Acute effects of amlodipine and methylphenidate on impulsivity in adult zebrafish.

A The test tank and schematic overview of the 5-CSRTT. B Proportion of premature responses in age matched wild-type and adgrl3.1^−/− adult zebrafish. C Effects of amlodipine (10 µM) and methylphenidate (10 µM) on impulsive responses in adgrl3.1^−/− adult zebrafish. Data are depicted as mean ± SEM., N = 48, Linear Mixed Model; *P = 0.05; **P < 0.01.

c-Fos expression in adgrl3.1^−/− zebrafish in the telencephalon following amlodipine exposure.

A schematic representation of a 6 dpf zebrafish larva, red dashed rectangle within the telencephalon denotes the area used for counting. Representative figures of immunohistochemically labeled c-Fos of adgrl3.1^−/− zebrafish larvae treated with (B) 10 µM amlodipine and (C) 0.1% DMSO and WT zebrafish larvae treated with (D) 10 µM amlodipine and (E) 0.1% DMSO. F c-Fos count for each group. Data are depicted as mean ± SEM, n = 20, one-way ANOVA followed by Tukey’s multiple comparisons test, *P ≤ 0.05, **P ≤ 0.01, (scale bar = 10 µm). G levels of amlodipine in brain and plasma following 1 or 10 mg/kg oral dose after single or 5-day doses in rats.

Genome-wide and drug-target Mendelian randomization.

A Only exposures with significant effects for hypertension are shown. The significance threshold was Bonferroni corrected for multiple testing of 140 traits (p < α/n = 0.05/140). Green dots indicate a significant effect without pleiotropy. Estimates are scaled per 1-standard deviation (SD) increase in the respective exposure trait, i.e., every 1-SD higher genetically proxied trait level was associated with the respective change in log odds ratio for ADHD. B Only exposures with significant effect estimates for ADHD are shown. The significance threshold was Bonferroni corrected for multiple testing of 140 traits (p < α/n = 0.05/140). Green dots indicate a significant effect without pleiotropy. Estimates are scaled per 1-standard deviation (SD) increase in the respective exposure trait, i.e., every 1-SD higher genetically proxied trait level was associated with the respective increase in log odds ratio for hypertension. C Only exposures which had significant effects for hypertension mediated by one of the eight groups of genes are reported. The significance threshold was Bonferroni corrected for multiple testing of 140 traits and 8 gene selections (p < α/n = 0.05/140/8). Green dots indicate a significant effect without pleiotropy. Estimates are scaled per 1-standard deviation (SD) increase in the respective exposure trait, i.e., every 1-SD higher genetically proxied trait level was associated with the respective decrease in log odds ratio for hypertension. D Only exposures which had significant causal effects for ADHD mediated by one of the eight groups of genes are reported. The significance threshold was Bonferroni corrected for multiple testing of 140 traits and 8 gene selections (p < α/n = 0.05/140/8). Green dots indicate a significant causal effect without pleiotropy. Estimates are scaled per 1-standard deviation (SD) increase in the respective exposure trait, i.e., every 1-SD higher genetically proxied trait level was associated with the respective increase in log odds ratio for ADHD.
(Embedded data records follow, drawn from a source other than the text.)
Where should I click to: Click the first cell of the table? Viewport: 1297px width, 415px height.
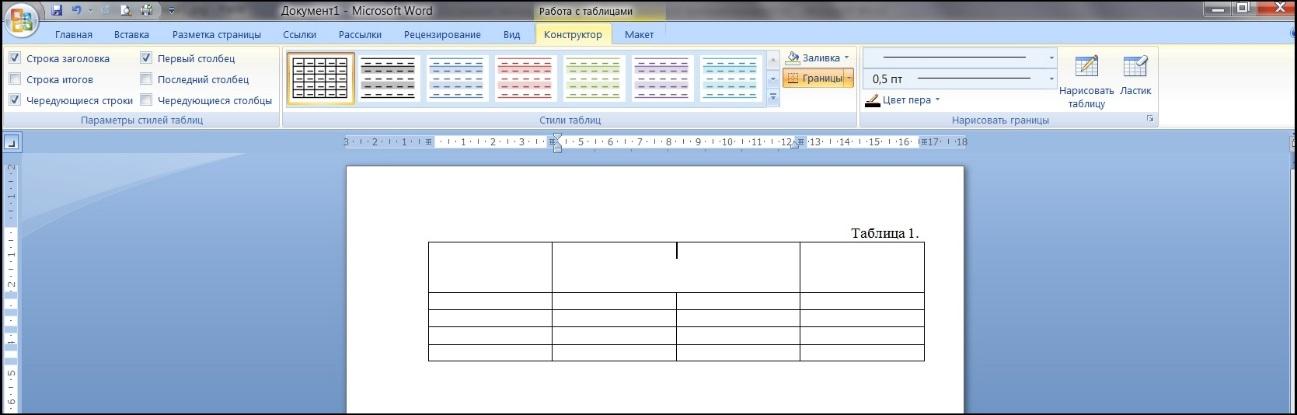[x=490, y=266]
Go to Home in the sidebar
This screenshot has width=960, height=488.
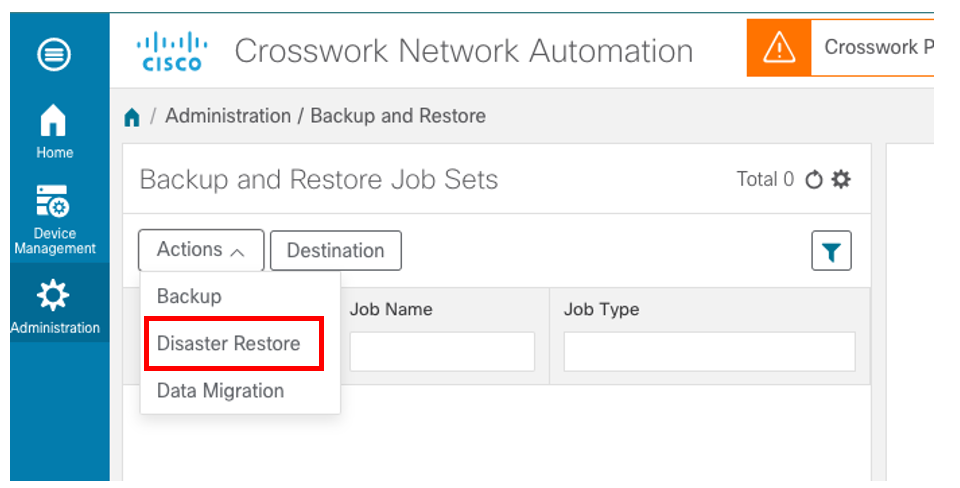(54, 131)
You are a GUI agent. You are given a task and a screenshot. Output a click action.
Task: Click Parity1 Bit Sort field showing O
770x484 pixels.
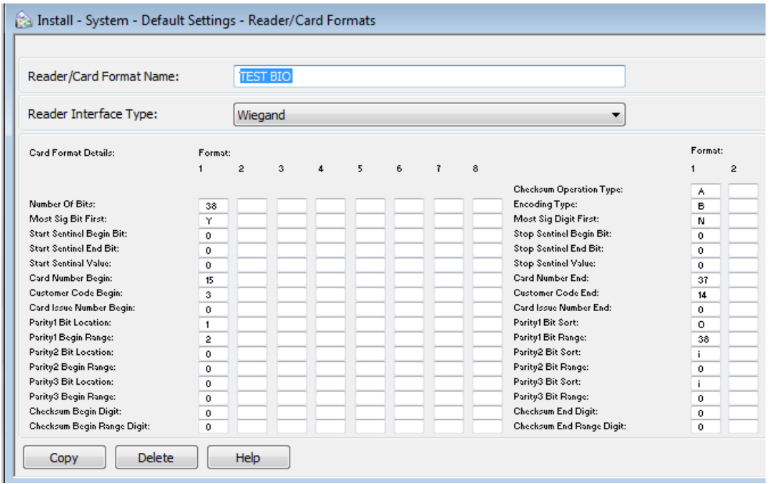703,324
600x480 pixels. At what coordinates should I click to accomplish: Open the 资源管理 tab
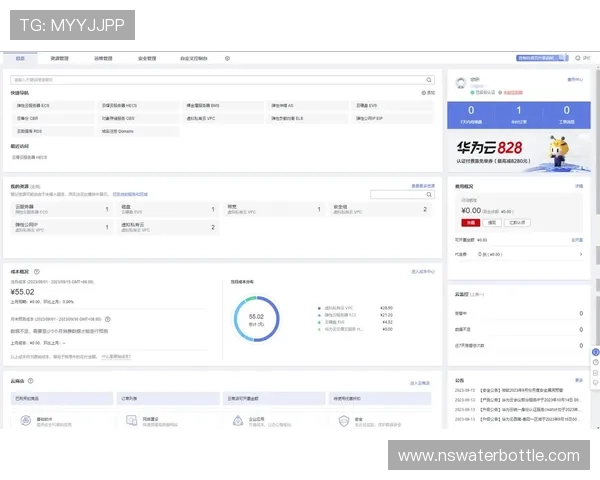pos(59,58)
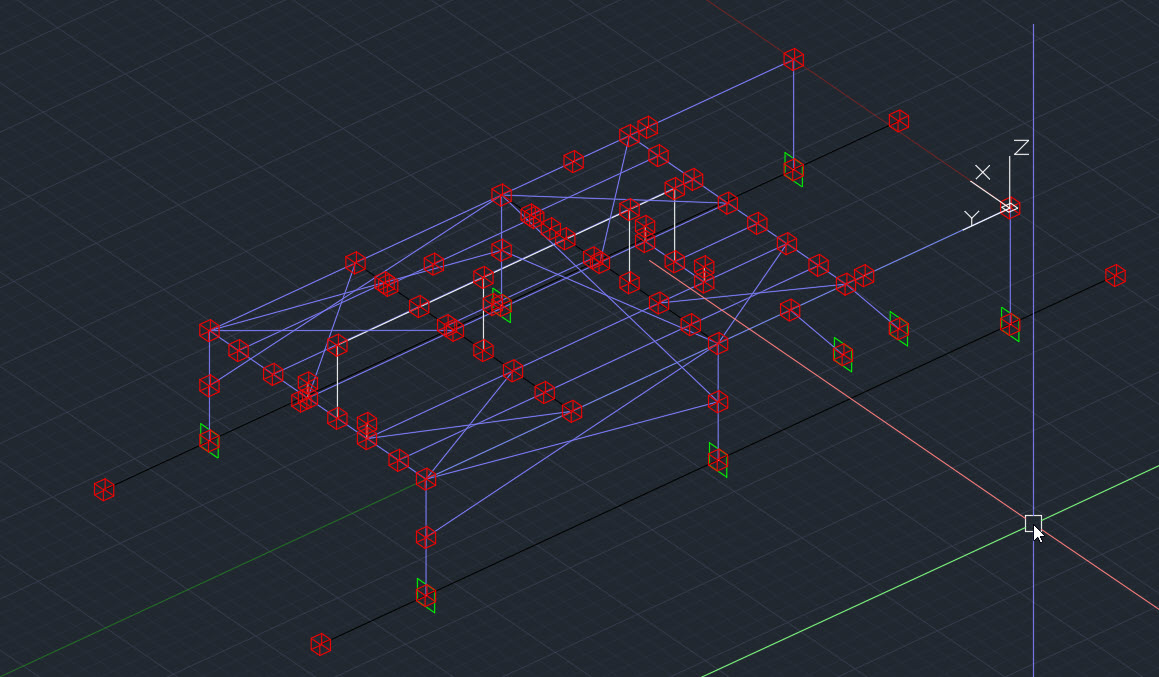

UK Biobank mental health questionnaire responses as functions of ADHD risk score and amlodipine prescription status.

Each row represents a logistic regression model where UK Biobank participants’ responses to the question in the left-hand column are modeled as functions of ADHD risk score and amlodipine prescription status. The points plotted in the center and right-hand columns are the coefficient estimates for these two predictors with their corresponding p-values printed below. The bars around these points represent 95% confidence intervals for these estimates. Points and confidence interval bars in green indicate that the given predictor is significant (p < 0.05) in the given model.